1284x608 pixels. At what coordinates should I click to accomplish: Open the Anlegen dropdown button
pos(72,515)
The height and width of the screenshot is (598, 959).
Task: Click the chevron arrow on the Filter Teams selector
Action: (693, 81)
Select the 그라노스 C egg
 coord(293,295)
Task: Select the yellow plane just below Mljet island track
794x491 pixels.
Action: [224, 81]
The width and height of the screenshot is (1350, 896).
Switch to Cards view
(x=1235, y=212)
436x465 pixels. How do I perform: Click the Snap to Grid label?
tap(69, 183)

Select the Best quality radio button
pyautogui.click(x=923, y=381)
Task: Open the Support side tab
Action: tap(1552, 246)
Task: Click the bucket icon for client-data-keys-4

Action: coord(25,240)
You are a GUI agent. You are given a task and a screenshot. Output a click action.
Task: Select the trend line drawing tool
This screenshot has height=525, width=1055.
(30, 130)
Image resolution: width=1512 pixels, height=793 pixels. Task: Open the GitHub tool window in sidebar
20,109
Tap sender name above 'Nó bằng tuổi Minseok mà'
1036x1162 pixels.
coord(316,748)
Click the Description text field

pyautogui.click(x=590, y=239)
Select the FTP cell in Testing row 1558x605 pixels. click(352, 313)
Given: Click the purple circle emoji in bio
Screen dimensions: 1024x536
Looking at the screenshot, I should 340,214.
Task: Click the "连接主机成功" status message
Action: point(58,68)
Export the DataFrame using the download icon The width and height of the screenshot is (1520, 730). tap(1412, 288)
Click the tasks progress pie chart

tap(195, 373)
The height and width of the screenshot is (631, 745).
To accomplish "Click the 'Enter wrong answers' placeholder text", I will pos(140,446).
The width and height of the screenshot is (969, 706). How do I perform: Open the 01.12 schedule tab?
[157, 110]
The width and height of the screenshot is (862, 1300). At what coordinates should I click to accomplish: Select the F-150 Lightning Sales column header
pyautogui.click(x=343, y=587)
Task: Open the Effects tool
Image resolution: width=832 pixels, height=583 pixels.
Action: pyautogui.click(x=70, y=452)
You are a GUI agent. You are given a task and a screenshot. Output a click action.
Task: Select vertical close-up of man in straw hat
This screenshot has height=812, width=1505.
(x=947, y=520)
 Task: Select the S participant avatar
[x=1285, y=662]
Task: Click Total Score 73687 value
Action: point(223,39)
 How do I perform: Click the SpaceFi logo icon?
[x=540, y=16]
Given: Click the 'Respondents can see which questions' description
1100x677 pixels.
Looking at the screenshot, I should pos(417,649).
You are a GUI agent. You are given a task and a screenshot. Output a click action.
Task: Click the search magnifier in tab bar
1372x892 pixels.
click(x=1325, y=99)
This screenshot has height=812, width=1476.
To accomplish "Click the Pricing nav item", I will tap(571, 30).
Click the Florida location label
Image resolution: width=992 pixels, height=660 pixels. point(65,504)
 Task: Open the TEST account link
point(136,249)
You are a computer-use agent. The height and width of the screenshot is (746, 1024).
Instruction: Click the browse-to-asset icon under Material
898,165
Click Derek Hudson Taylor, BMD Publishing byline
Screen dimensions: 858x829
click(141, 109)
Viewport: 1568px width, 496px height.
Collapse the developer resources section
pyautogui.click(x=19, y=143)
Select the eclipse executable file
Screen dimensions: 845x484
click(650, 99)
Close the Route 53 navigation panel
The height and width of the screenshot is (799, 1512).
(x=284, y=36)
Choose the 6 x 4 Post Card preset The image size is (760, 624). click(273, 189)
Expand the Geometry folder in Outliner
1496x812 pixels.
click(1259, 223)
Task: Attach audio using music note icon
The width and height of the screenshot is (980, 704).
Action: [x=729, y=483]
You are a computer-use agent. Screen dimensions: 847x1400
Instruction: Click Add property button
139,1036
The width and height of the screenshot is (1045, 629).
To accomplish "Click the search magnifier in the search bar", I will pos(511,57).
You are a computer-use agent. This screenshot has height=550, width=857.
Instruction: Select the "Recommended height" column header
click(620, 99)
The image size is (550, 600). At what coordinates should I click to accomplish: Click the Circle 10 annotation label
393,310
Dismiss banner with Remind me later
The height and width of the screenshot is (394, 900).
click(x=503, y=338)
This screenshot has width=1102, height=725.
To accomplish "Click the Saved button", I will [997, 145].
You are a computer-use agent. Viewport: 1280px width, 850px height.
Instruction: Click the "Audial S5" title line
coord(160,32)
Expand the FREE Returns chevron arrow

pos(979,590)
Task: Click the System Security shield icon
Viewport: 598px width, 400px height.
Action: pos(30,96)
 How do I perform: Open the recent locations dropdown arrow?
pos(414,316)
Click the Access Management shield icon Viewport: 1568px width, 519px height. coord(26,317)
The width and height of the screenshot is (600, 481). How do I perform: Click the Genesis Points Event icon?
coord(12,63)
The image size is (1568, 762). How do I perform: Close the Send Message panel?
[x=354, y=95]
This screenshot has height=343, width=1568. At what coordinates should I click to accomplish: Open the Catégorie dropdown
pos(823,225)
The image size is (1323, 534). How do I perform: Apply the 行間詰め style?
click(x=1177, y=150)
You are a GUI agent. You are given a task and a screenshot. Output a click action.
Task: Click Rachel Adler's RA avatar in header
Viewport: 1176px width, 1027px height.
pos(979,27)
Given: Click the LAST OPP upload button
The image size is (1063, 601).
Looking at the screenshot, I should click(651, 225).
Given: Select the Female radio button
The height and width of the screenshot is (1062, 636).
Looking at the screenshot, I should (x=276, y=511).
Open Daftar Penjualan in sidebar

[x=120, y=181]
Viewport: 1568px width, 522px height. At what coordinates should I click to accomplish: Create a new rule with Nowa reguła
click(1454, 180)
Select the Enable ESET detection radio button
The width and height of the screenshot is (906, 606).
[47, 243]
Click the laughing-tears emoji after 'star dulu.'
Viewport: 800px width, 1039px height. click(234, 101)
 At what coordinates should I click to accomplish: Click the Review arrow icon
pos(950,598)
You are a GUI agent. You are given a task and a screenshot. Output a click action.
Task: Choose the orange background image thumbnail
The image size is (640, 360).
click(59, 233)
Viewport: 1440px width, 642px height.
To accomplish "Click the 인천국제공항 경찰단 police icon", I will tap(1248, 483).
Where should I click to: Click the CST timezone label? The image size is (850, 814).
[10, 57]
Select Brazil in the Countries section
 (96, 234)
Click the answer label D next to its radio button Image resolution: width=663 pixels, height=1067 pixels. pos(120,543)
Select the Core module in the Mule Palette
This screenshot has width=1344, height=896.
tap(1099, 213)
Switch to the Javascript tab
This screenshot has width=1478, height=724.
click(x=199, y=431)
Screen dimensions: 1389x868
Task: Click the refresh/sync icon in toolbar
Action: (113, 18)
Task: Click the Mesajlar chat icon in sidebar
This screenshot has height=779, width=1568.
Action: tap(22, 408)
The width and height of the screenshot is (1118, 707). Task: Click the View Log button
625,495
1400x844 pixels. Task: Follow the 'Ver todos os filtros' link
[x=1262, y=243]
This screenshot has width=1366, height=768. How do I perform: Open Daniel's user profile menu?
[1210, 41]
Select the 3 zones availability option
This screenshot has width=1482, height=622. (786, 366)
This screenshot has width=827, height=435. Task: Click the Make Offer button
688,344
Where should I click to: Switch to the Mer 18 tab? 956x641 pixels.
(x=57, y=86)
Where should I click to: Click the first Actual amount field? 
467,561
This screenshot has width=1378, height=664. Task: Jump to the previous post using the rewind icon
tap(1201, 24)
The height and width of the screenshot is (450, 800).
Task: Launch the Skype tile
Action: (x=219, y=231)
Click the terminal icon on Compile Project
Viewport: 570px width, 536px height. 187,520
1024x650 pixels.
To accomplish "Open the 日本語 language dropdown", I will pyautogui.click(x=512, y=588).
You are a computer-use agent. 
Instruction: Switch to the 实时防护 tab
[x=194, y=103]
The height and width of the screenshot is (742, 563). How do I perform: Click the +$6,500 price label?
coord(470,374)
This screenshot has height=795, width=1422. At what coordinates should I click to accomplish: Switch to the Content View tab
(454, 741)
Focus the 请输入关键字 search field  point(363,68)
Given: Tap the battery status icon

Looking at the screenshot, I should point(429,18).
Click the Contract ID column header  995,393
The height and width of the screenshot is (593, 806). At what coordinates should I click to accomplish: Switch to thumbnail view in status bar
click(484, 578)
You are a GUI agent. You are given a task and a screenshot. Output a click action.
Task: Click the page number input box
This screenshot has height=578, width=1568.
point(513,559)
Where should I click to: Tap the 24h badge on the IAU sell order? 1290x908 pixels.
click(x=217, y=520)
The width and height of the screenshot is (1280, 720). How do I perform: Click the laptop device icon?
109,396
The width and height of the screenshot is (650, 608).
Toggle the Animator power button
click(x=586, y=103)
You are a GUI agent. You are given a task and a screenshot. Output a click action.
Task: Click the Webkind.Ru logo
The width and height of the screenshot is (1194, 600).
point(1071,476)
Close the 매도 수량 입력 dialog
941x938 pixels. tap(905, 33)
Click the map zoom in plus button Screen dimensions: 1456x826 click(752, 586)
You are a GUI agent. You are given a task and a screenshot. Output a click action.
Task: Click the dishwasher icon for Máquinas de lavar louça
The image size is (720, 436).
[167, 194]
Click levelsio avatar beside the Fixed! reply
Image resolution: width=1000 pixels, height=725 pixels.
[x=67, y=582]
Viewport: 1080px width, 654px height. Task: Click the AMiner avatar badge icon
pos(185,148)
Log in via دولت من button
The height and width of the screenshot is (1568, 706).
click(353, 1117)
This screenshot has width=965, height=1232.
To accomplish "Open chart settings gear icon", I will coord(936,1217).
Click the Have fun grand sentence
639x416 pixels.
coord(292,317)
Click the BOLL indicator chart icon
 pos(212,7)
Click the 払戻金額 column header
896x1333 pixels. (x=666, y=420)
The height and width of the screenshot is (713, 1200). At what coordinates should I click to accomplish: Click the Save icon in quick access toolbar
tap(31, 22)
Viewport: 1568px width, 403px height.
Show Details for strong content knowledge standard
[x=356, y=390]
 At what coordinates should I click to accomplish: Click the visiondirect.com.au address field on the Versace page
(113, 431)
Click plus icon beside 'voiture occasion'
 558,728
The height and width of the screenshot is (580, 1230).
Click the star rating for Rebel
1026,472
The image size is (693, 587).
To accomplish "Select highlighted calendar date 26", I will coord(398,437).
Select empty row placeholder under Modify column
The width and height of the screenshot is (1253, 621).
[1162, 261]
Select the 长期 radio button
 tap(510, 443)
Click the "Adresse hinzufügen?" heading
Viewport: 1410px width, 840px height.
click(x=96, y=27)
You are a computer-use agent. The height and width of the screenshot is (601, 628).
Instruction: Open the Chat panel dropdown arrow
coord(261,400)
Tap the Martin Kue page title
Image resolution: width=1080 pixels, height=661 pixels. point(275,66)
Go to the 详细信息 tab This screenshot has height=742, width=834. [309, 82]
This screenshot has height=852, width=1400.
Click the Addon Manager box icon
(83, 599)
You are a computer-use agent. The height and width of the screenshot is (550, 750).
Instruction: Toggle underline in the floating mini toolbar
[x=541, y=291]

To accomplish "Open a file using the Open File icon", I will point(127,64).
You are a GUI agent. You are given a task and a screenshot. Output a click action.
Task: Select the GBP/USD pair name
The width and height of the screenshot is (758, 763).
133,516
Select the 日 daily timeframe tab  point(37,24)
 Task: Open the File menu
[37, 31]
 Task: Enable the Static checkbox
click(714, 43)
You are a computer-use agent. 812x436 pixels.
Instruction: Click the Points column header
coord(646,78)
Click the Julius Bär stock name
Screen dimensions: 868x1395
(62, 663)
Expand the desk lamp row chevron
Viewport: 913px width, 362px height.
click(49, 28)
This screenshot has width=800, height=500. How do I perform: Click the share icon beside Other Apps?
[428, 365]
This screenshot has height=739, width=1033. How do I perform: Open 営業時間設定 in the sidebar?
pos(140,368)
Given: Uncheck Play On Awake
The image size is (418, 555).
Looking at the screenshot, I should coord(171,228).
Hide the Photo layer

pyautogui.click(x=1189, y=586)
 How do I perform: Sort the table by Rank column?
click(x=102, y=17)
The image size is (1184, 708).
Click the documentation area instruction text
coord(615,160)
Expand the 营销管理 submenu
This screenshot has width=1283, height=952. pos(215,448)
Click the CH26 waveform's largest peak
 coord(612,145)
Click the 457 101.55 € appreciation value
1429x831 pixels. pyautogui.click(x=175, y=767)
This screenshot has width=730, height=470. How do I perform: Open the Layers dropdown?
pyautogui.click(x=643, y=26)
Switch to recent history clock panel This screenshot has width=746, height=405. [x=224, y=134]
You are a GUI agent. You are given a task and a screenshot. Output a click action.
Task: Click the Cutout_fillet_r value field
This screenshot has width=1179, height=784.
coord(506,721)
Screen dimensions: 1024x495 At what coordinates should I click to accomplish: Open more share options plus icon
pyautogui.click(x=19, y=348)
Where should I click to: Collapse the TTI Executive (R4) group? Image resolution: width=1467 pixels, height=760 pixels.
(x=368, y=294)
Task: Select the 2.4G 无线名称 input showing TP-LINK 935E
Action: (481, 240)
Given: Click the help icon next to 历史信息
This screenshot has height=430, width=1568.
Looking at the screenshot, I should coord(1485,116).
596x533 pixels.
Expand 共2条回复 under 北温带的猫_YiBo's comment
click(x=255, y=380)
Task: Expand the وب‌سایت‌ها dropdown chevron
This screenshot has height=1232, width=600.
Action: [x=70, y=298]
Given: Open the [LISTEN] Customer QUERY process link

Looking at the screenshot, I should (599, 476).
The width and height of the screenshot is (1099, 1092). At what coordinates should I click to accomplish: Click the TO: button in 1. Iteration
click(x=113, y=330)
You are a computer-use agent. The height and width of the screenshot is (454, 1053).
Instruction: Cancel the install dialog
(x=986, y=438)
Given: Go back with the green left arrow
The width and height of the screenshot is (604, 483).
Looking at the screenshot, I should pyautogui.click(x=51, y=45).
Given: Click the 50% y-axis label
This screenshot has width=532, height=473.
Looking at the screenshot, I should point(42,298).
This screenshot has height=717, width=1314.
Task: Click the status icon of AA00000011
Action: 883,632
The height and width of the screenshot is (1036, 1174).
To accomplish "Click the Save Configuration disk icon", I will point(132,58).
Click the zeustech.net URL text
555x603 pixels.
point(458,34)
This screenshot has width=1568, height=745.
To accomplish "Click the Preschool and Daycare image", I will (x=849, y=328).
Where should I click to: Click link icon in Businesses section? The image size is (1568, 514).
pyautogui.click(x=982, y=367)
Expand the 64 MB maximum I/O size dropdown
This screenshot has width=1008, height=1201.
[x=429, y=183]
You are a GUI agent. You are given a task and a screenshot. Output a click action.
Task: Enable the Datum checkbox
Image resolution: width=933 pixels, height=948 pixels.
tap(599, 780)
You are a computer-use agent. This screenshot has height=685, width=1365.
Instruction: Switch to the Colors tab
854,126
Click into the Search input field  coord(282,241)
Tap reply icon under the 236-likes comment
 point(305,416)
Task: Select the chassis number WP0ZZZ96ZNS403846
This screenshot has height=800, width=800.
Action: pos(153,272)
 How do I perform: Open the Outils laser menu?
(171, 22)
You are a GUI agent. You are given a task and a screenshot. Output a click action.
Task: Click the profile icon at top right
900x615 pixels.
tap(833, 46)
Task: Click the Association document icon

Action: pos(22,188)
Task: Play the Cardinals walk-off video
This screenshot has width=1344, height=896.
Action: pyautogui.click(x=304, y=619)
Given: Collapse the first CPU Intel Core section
● ● ● ● ● ● ●
__WHAT THE TASK ASKS__: Please copy out each line of the data in which the word "shield" occurs.

__EXERCISE RESPONSE__:
Task: Click the System Security shield icon
Click the Access Management shield icon Viewport: 1568px width, 519px height. coord(26,317)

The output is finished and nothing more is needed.